§ WHAT IS NEEDED:
Return each record unchanged and drop the images.

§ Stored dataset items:
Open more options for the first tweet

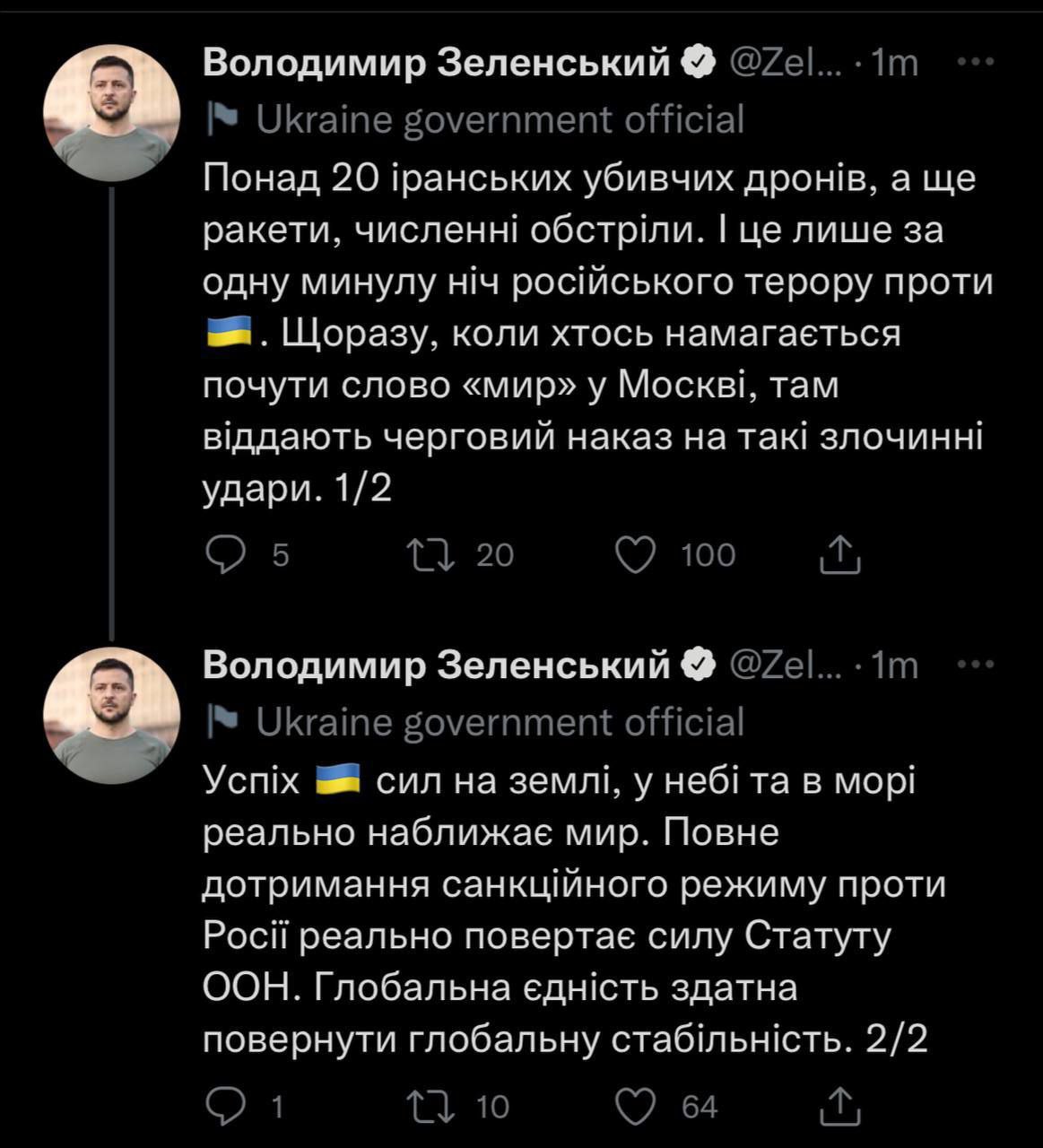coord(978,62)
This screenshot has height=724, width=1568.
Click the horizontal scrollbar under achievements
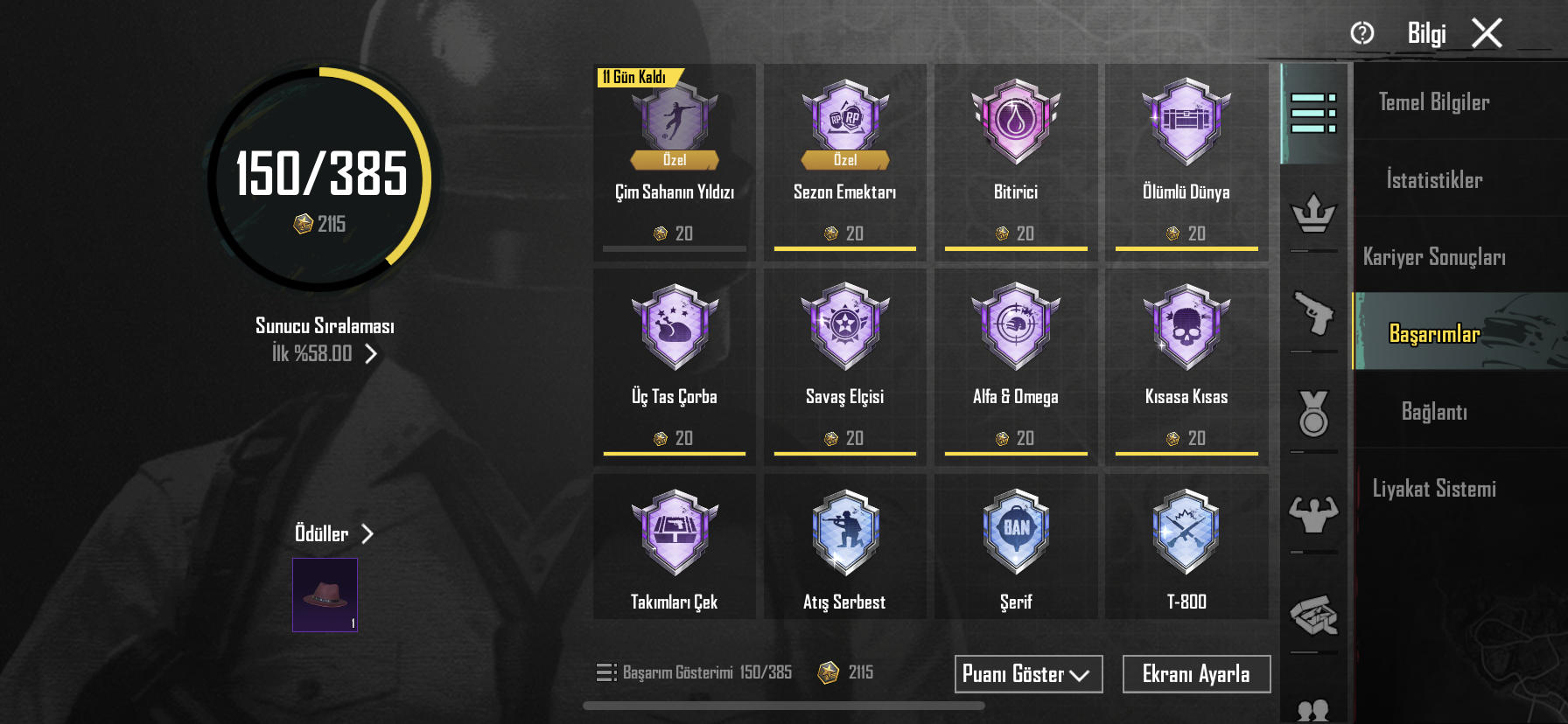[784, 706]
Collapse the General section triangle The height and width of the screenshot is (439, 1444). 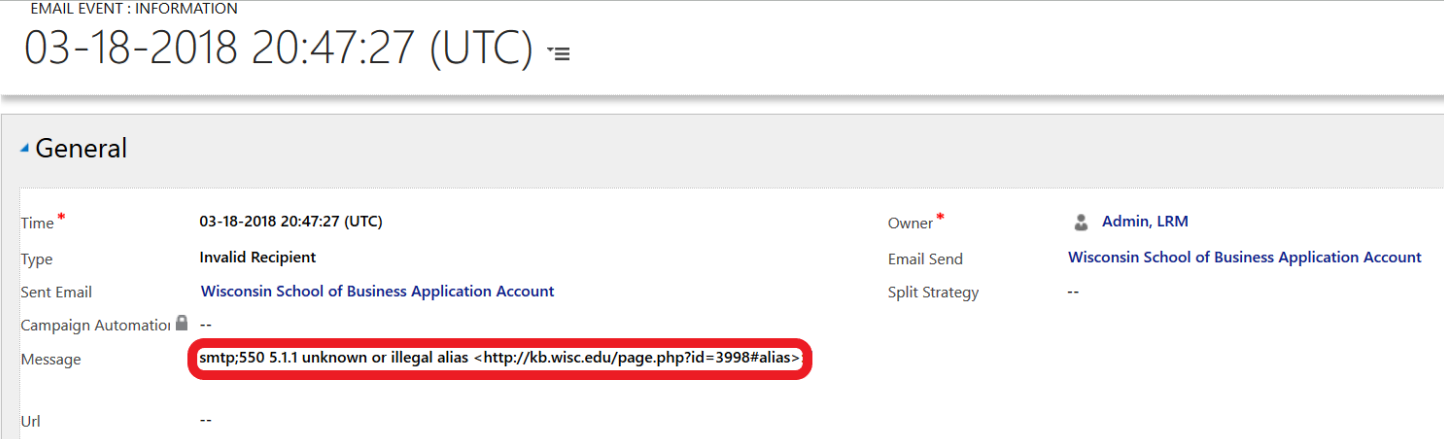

§ ANSWER FOR THE TASK:
Open more options for the first tweet

coord(978,62)
This screenshot has height=724, width=1568.
Click the horizontal scrollbar under achievements
[784, 706]
Collapse the General section triangle The height and width of the screenshot is (439, 1444). 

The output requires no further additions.